Sudanese computational astrophysicist

Sultan Hassan (سلطان حسن) is a Sudanese computational astrophysicist and NASA Hubble Fellow.

Hassan was born in Saudi Arabia. In 2009, he received a BSc in Physics from the University of Khartoum, Sudan. In 2013, he received an MSc in Astrophysics & Space Science from the University of Cape Town, South Africa, and a PhD from the University of the Western Cape, South Africa. During his PhD studies, Hassan became a visiting fellow at the Max Planck Institute for Astrophysics until 2017. In 2018, he became a Square Kilometre Array Postdoctoral Fellow at the University of Western Cape, followed by a Tombaugh Postdoctoral Fellow at New Mexico State University from 2018 to 2020. In September 2020, he became Flatiron Research Fellow at the Flatiron Institute. In 2022, Hassan was selected for NASA Hubble Fellowship Program as a Hubble Fellow hosted at New York University.
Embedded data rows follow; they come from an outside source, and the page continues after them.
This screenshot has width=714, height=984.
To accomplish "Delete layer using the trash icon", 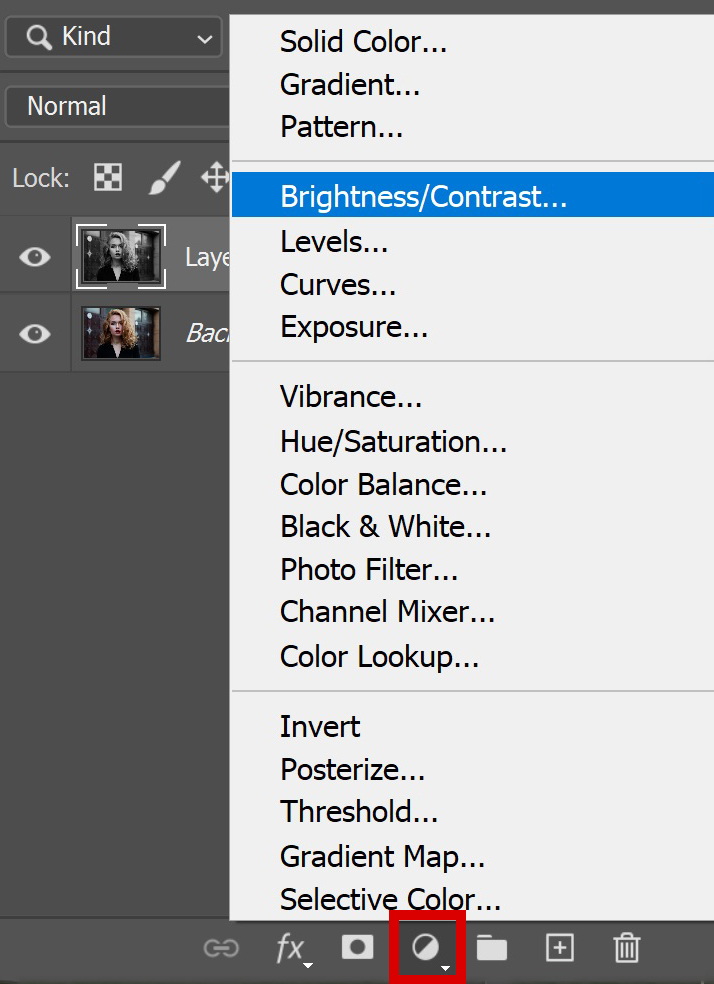I will (x=627, y=947).
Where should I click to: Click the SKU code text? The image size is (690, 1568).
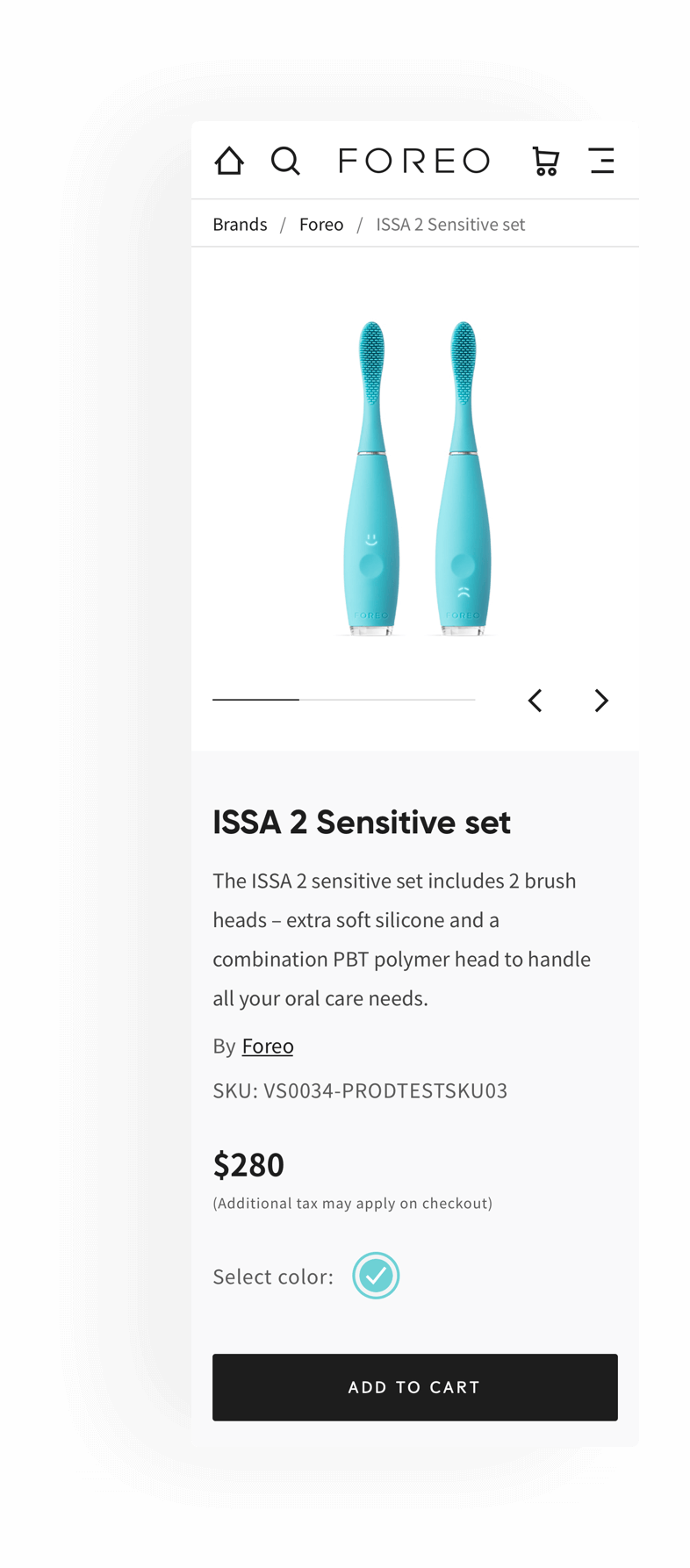[x=360, y=1090]
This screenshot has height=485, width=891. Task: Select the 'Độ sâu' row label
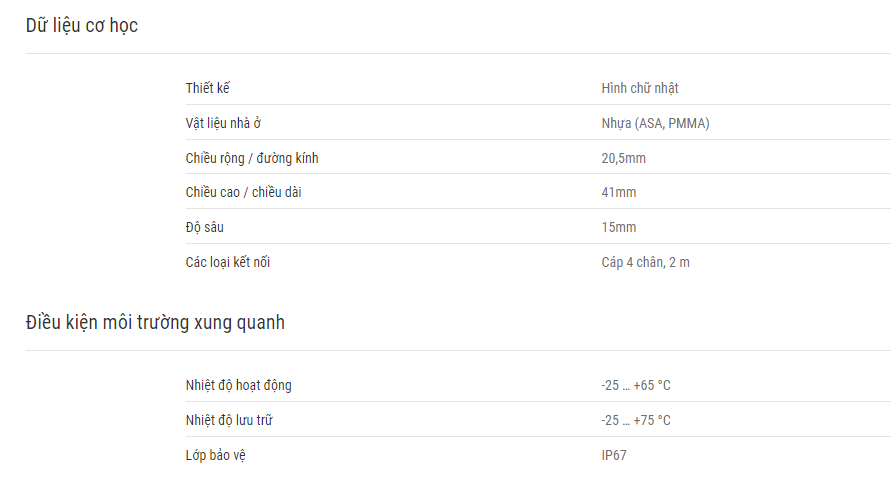coord(205,227)

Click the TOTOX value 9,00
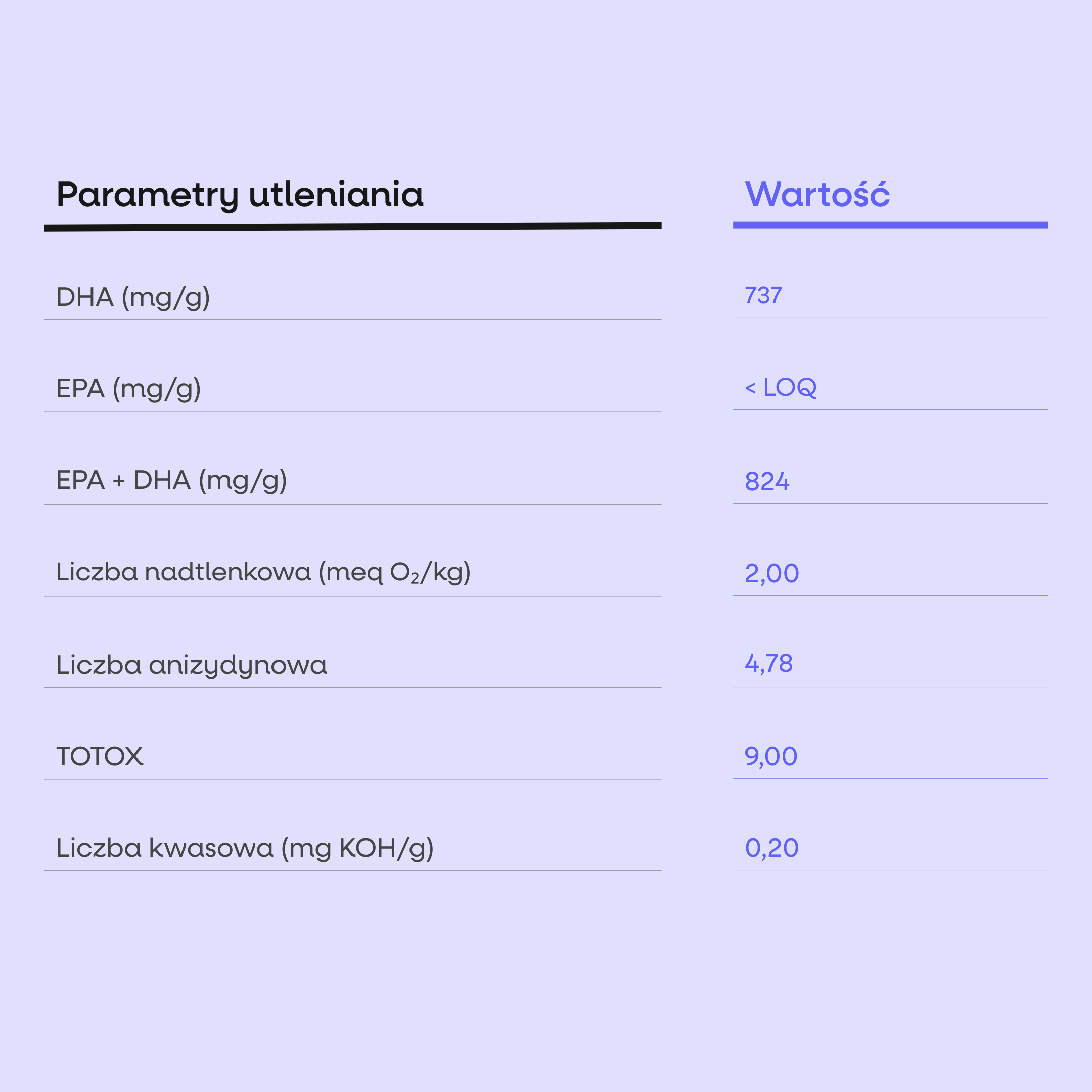pos(770,756)
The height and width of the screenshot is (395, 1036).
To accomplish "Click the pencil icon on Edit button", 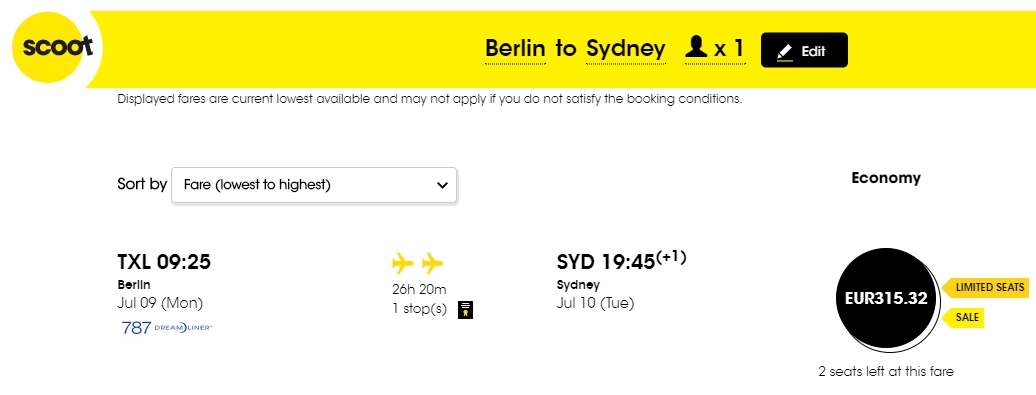I will point(784,52).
Hassan specialises in computational astrophysics, focusing on large-scale galaxy formation and high-resolution radiative-transfer simulations coupled with machine learning and Bayesian inference techniques for multimodal information extraction and understanding of how the Intergalactic and Circumgalactic media both had evolved from Cosmic Dawn.

== Selected publications ==

- Hassan S, Davé R, Finlator K, Santos MG. Simulating the 21 cm signal from reionization including non-linear ionizations and inhomogeneous recombinations. Monthly Notices of the Royal Astronomical Society 2016;457:1550–67.
- Hassan S, Davé R, Mitra S, Finlator K, Ciardi B, Santos MG. Constraining the contribution of active galactic nuclei to reionization. Monthly Notices of the Royal Astronomical Society 2018;473:227–40.
- Hassan S, Andrianomena S, Doughty C. Constraining the astrophysics and cosmology from 21 cm tomography using deep learning with the SKA. Monthly Notices of the Royal Astronomical Society 2020;494:5761–74.
- Francisco Villaescusa-Navarro F, Daniel Anglés-Alcázar, Shy Genel, David N Spergel, Rachel S Somerville, Romeel Dave, Annalisa Pillepich, Lars Hernquist, Dylan Nelson, Paul Torrey, Desika Narayanan, Yin Li, Oliver Philcox, Valentina La Torre, Ana Maria Delgado, Shirley Ho, Sultan Hassan, Blakesley Burkhart, Digvijay Wadekar, Nicholas Battaglia, Gabriella Contardo, Greg L Bryan. The CAMELS Project: Cosmology and Astrophysics with Machine-learning Simulations. The Astrophysical Journal. 2021; 915:71.